Okay, I had learned my lesson after the first day. We walk plenty all day without worrying about getting another half-kilometer in before breakfast. Plus, I was carrying a ten pound laptop bag everywhere so I could access my lip balm at a moment's notice. Honestly. Such a good idea to bring it.
We had breakfast in the campus cafeteria and headed out for ocean study. I have to say I was thrilled to note that British Columbia's shorelines are not all dead zones. I was under the impression everything had been fished to extinction, but there were plenty of baby crabs and snails for the children to torture. I spent an hour stalking my son, attempting to get one photo of him that wasn't a Get Lost scowl. (Stalking the ever-elusive Hostilis Pre-Teenicus.)

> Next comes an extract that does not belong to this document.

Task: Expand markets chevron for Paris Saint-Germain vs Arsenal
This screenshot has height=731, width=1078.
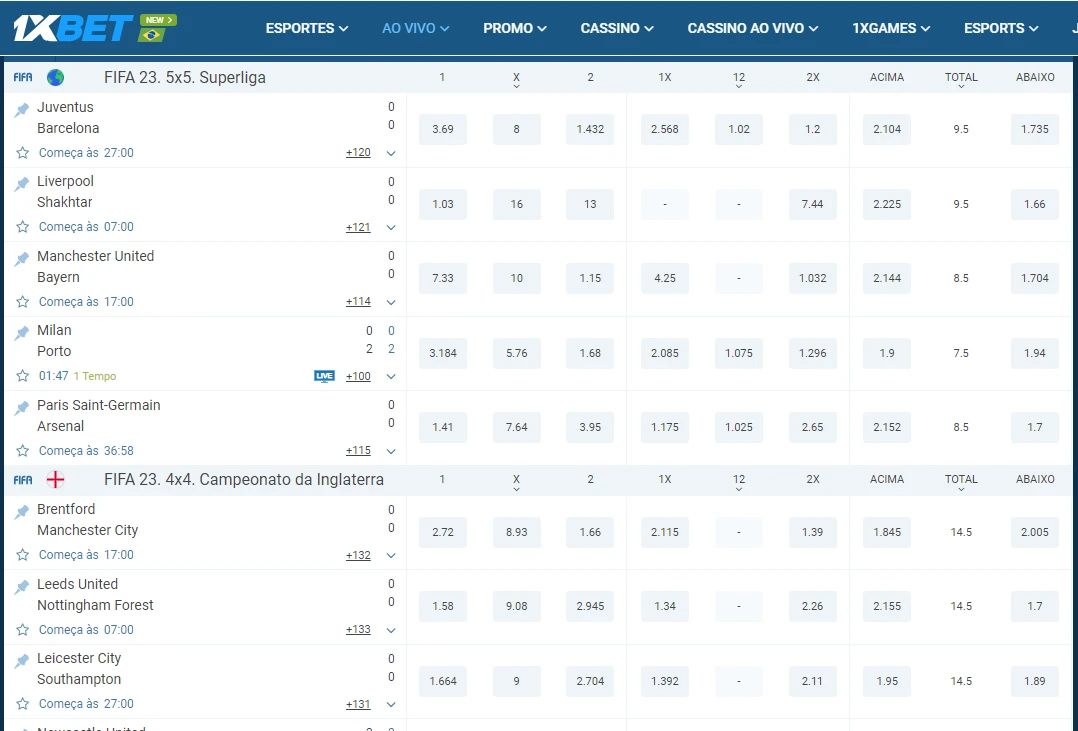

I've been to the BC Museum several times in my life and the biggest change I noted there was that they now charge for admission (although checking my laptop was by donation. It was worth it.)
The kids had specific questions to answer there, so that gave us purpose and a reason to regularly round everyone up. I like Old Town, but I'm also a sucker for the diorama of the Haida village. It was interesting, but I was starting to fade. My group finished early, so I let them loose in the gift shop and went next door to the coffee counter. I knew we'd probably find a coffee over lunch, but I was in dire need of a pick-me-up. I ordered an espresso. No, make it a double shot. I have a headache.

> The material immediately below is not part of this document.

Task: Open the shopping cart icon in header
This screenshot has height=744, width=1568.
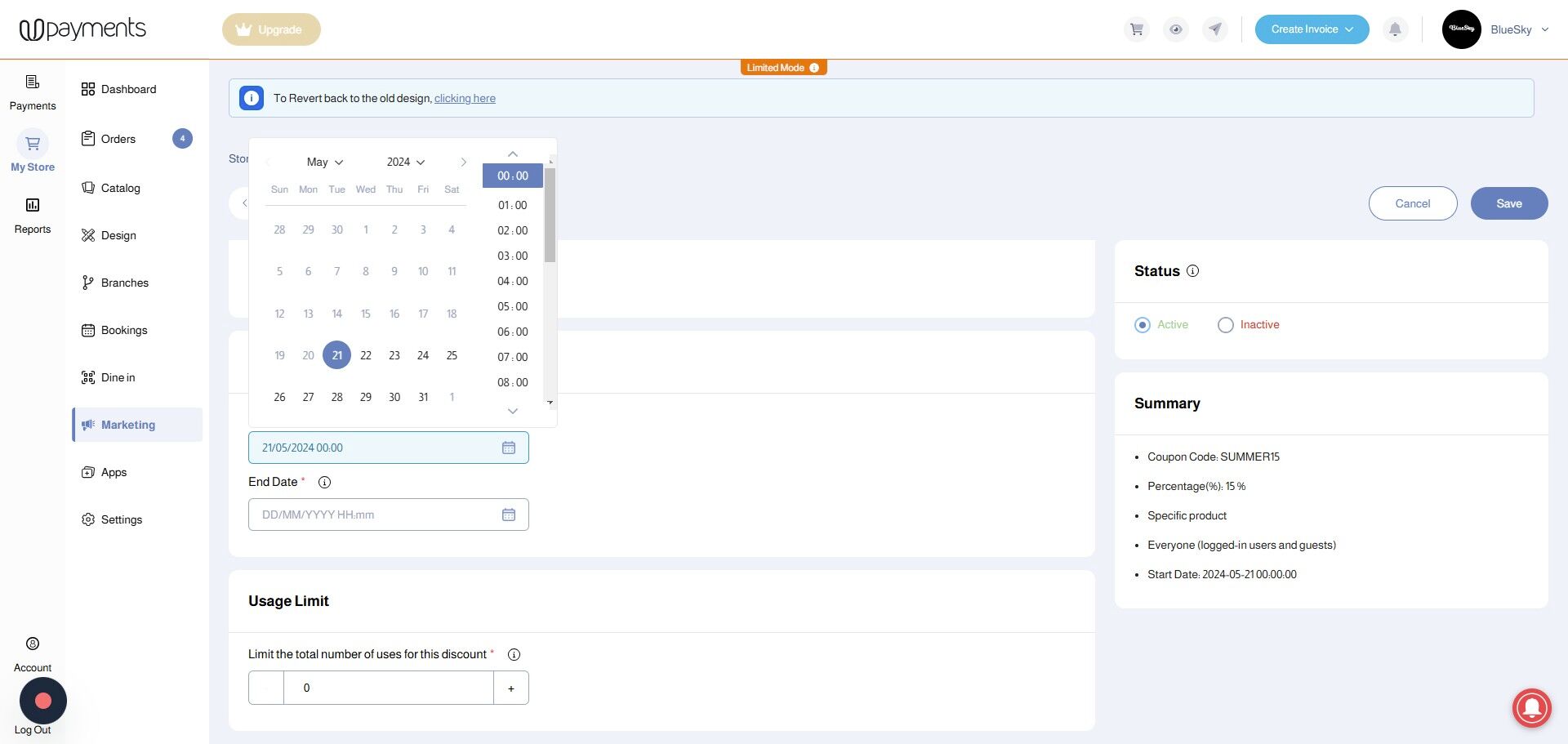Action: pyautogui.click(x=1136, y=29)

"You're with a school group?" the gal asked. "I'll give you four."
We ate lunch in the sun, which was a refreshing surprise, then walked to the Legislature. When I was a kid, I remember moving silently into the gallery and listening to some boring debate below, but the chamber was empty. Apparently, our government doesn't sit anymore. They're afraid the entire province is going to show up waving pitchforks, demanding a retraction of the HST.

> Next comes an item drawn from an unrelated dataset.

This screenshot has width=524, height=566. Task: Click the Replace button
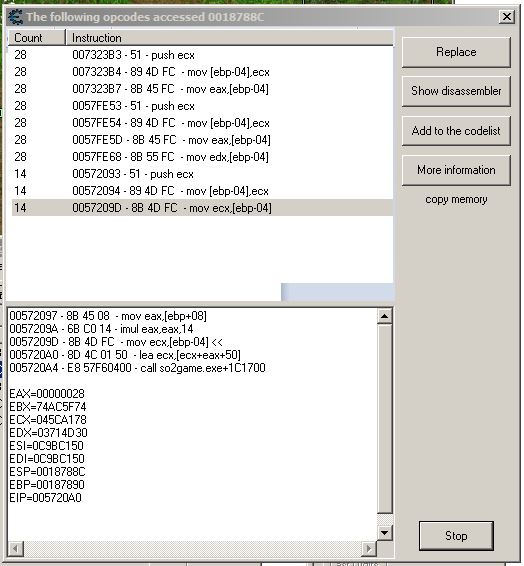(x=456, y=52)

After the Legislature, it was time for the bug zoo. The bug zoo is amazing in a lose your lunch sort of way. No, I didn't hold anything. I pointed at a stick bug and accidentally dislodged one that had escaped and was sitting on the outside of the window. It dropped onto the pile of bags below, which included my laptop bag. We were five minutes into the presentation and I was wigged out and ready to leave. I wasn't the only one.
On the plus side, I learned there's such a thing as a cellar spider, which resembles a black widow without the red markings. Cellar spiders are harmless, so hubby can quit saying they're undercover or immature and stop killing them.
From the bug zoo we went on to Craigdarroch Castle. Are you exhausted yet? I was. Craigdarroch Castle was built by coal baron Robert Dunsmuir and proves that the more things change, the more they stay the same. He died before the house was completed. His wife continued to manage the business while his children partied their tails off in the billiards room and dance hall. Twenty years old and home from college, they hosted many 'at homes.' Nevertheless, it was very cool and I could have spent a lot longer there, but children don't have that kind of attention span. They were hungry for Spaghetti Factory.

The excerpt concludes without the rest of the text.